> [Task] Copy out the lines of material below word for word.

Recorded data
........
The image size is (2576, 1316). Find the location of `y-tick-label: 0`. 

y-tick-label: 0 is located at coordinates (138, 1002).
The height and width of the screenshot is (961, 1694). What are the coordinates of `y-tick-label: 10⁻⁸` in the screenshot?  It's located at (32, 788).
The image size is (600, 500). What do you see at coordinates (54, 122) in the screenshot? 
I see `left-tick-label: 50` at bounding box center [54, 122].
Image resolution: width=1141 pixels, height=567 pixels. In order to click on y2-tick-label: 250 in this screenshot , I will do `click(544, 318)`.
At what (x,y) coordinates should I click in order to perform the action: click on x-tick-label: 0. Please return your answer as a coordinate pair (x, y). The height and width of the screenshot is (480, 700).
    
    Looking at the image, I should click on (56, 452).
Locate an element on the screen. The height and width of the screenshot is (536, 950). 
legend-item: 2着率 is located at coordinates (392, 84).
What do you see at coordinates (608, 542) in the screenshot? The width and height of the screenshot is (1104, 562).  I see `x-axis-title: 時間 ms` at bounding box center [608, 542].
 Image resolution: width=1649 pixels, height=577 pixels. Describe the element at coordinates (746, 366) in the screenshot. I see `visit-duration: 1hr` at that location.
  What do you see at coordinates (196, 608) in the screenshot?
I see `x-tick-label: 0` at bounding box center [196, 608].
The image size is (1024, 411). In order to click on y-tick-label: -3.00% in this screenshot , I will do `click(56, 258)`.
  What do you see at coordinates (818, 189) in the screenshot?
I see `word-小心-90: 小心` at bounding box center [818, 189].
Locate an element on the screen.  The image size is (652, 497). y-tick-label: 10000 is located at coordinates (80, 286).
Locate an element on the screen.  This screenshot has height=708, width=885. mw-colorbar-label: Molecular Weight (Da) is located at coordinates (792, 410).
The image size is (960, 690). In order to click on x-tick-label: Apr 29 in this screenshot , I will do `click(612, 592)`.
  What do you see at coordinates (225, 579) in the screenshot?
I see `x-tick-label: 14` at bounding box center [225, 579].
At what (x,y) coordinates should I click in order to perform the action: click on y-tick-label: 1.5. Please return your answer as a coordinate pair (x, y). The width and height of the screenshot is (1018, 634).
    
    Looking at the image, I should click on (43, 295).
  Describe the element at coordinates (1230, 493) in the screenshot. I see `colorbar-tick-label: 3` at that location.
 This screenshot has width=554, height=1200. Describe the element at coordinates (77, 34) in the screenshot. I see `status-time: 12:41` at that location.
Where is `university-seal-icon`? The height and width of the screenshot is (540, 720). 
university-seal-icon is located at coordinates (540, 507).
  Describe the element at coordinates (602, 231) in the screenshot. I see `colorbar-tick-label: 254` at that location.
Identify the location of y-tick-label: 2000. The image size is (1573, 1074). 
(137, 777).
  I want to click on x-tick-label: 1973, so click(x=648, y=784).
........
> [Answer for this exercise]
The image size is (2576, 1316). Find the location of `y-tick-label: 0`. 

y-tick-label: 0 is located at coordinates (138, 1002).
The height and width of the screenshot is (961, 1694). What are the coordinates of `y-tick-label: 10⁻⁸` in the screenshot?  It's located at (32, 788).
The image size is (600, 500). What do you see at coordinates (54, 122) in the screenshot? 
I see `left-tick-label: 50` at bounding box center [54, 122].
Image resolution: width=1141 pixels, height=567 pixels. In order to click on y2-tick-label: 250 in this screenshot , I will do `click(544, 318)`.
At what (x,y) coordinates should I click in order to perform the action: click on x-tick-label: 0. Please return your answer as a coordinate pair (x, y). The height and width of the screenshot is (480, 700).
    
    Looking at the image, I should click on (56, 452).
Locate an element on the screen. The height and width of the screenshot is (536, 950). 
legend-item: 2着率 is located at coordinates (392, 84).
What do you see at coordinates (608, 542) in the screenshot? The width and height of the screenshot is (1104, 562).  I see `x-axis-title: 時間 ms` at bounding box center [608, 542].
 Image resolution: width=1649 pixels, height=577 pixels. Describe the element at coordinates (746, 366) in the screenshot. I see `visit-duration: 1hr` at that location.
  What do you see at coordinates (196, 608) in the screenshot?
I see `x-tick-label: 0` at bounding box center [196, 608].
The image size is (1024, 411). In order to click on y-tick-label: -3.00% in this screenshot , I will do `click(56, 258)`.
  What do you see at coordinates (818, 189) in the screenshot?
I see `word-小心-90: 小心` at bounding box center [818, 189].
Locate an element on the screen.  The image size is (652, 497). y-tick-label: 10000 is located at coordinates (80, 286).
Locate an element on the screen.  This screenshot has height=708, width=885. mw-colorbar-label: Molecular Weight (Da) is located at coordinates (792, 410).
The image size is (960, 690). In order to click on x-tick-label: Apr 29 in this screenshot , I will do `click(612, 592)`.
  What do you see at coordinates (225, 579) in the screenshot?
I see `x-tick-label: 14` at bounding box center [225, 579].
At what (x,y) coordinates should I click in order to perform the action: click on y-tick-label: 1.5. Please return your answer as a coordinate pair (x, y). The width and height of the screenshot is (1018, 634).
    
    Looking at the image, I should click on (43, 295).
  Describe the element at coordinates (1230, 493) in the screenshot. I see `colorbar-tick-label: 3` at that location.
 This screenshot has width=554, height=1200. Describe the element at coordinates (77, 34) in the screenshot. I see `status-time: 12:41` at that location.
Where is `university-seal-icon`? The height and width of the screenshot is (540, 720). 
university-seal-icon is located at coordinates (540, 507).
  Describe the element at coordinates (602, 231) in the screenshot. I see `colorbar-tick-label: 254` at that location.
Identify the location of y-tick-label: 2000. The image size is (1573, 1074). 
(137, 777).
  I want to click on x-tick-label: 1973, so click(x=648, y=784).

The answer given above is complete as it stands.